I hope the content in this post helps you find a development environment that you’ll love to work with.


    • It sure is. I work on a team of 8 ruby/rails developers. Two of us use RubyMine, the rest Sublime.

      Sublime is a nice editor, and well-integrated with ruby, and there’s no way anyone is going to convince someone to switch — too much muscle memory involved :-). Of course RubyMine has all the key bindings for any editor out there. But we all live with the patterns and habits we developed. That’s why most code is developed with the tools you mention.

      An IDE is the editor, of course, and needs to be a truly great editor.
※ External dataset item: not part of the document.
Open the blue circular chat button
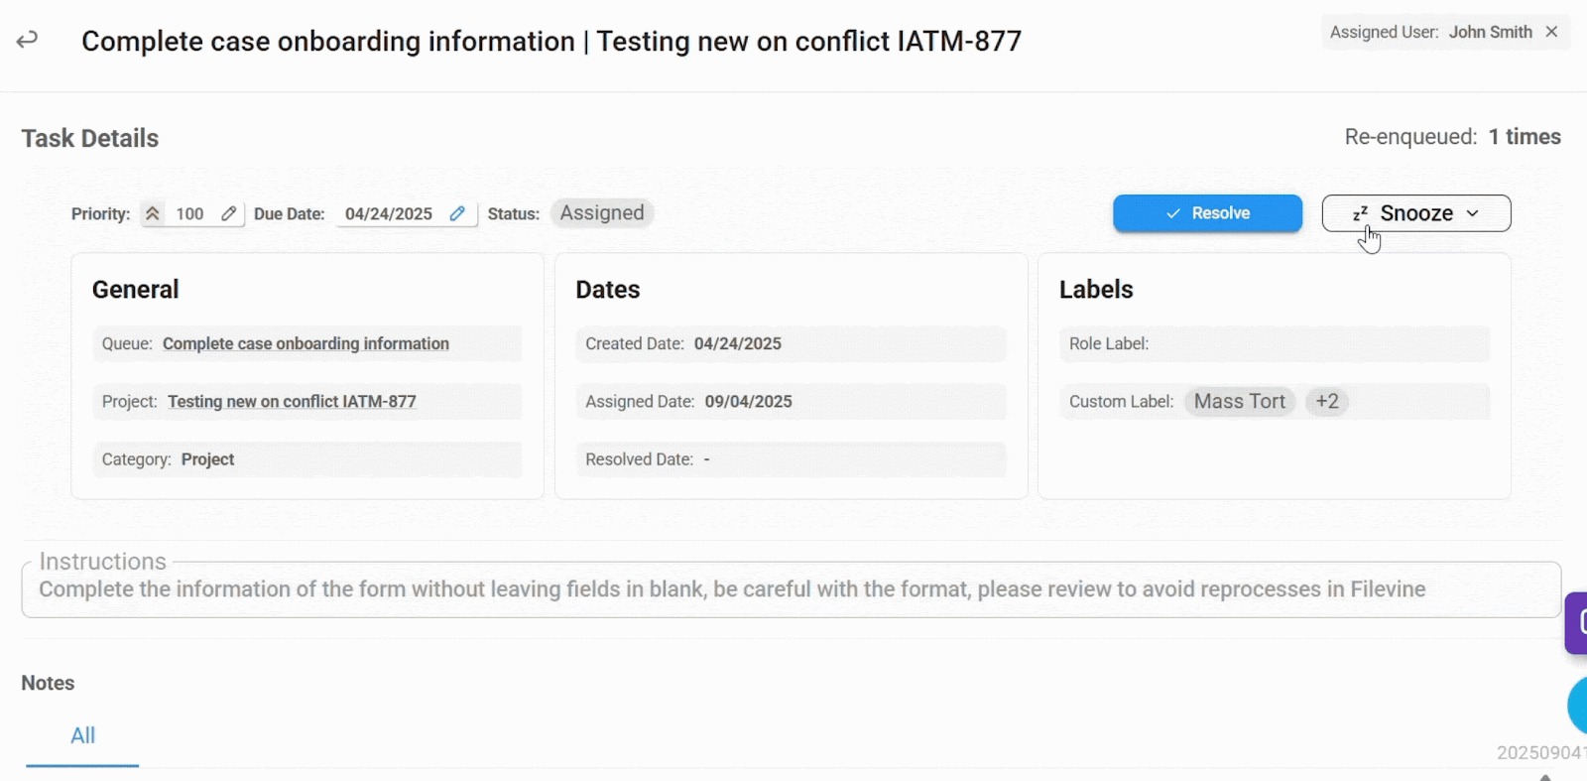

But it should have or allow you to integrate all the other tools we use to build software.

      A few weeks ago, one our our devs was refactoring some really bad code, and spent a little time writing a script that made sure the dead methods he was removing were not actually used. Three or four iterations later he had what seemed to do the right thing. A couple weeks later, he did a pull request for the refactor.

      In RubyMine, I looked at old and new (seamless one-click branch compare with brilliant visual diff) and then was concerned about one removed method, and right-clicked to select “Find Usages” and found the several that his script had missed — some just simple pattern omissions, others because RubyMine has a compiled version of the code, so can resolve references that a simple script cannot.

      We have developed code standards based on several popular style guides. RubyMine gently inspects your code in the background and points out issues. Our rules are a little different, so I just removed the “inspections” that we don’t use, or customized the the changes.

      RubyMine compiles code on the fly so syntax errors are instantly pointed out. Jump from one method to its caller or callee(s) with one click — jump to the code of the gems that get called — all easily visible. Jump to the view associated with a controller method; or a model. Look up api docs.

      Integrated visual debugger. Run the app, a test, all tests, the console from within. See your database structure, or use the built-in database tool to query. Find dead code. And it knows erb, slim, haml, less, sass, css, jquery, javascript, sql, rvm, rbenv, and on and on.

      Use and extend templates for common patterns invoked with shortcuts (“ldb+tab” writes `logger.debug “@@@@@ called from by ` and places the cursor where I want to add my code — just one I made because I use it a lot).

      You can do some or even a lot of this in the good editors out there today. But most of it is already done for me, and keeps getting done for me as language and environments evolve. I prefer to write code.

      I do as much or more work on the command line, or within emacs than most. RubyMine does not hide what’s going on — it’s all right there — but it saves me time and helps me make my code better.

      Most RoR coders use other tools because RubyMine costs a little more, it runs in Java (and yes, you’ll want extra RAM if you’re tight), and it’s not what all examples from all web screencasts and demos use.

      Too bad, because I think I write better, less buggy code more quickly and with fewer silly issues than I would without it.

      (But of course I use RubyMine because and the dark ages, when I wrote in Java, I used the same company’s java IDE — my muscle memory was formed in in the late 1990s and early 2000s :-)

      • I agree wholeheartedly, and you’ve taken a great approach to the problem. I’m pleased with Sublime, and I don’t really think I need anything else at the moment, the bigger issue I am having is learning all of the new technologies, and how to deploy them.

        With that in mind, it’s worth knowing about these alternatives, as it turns out – so many of them will help you deploy your applications, right from the platform itself. Something that beginners might find very appealing.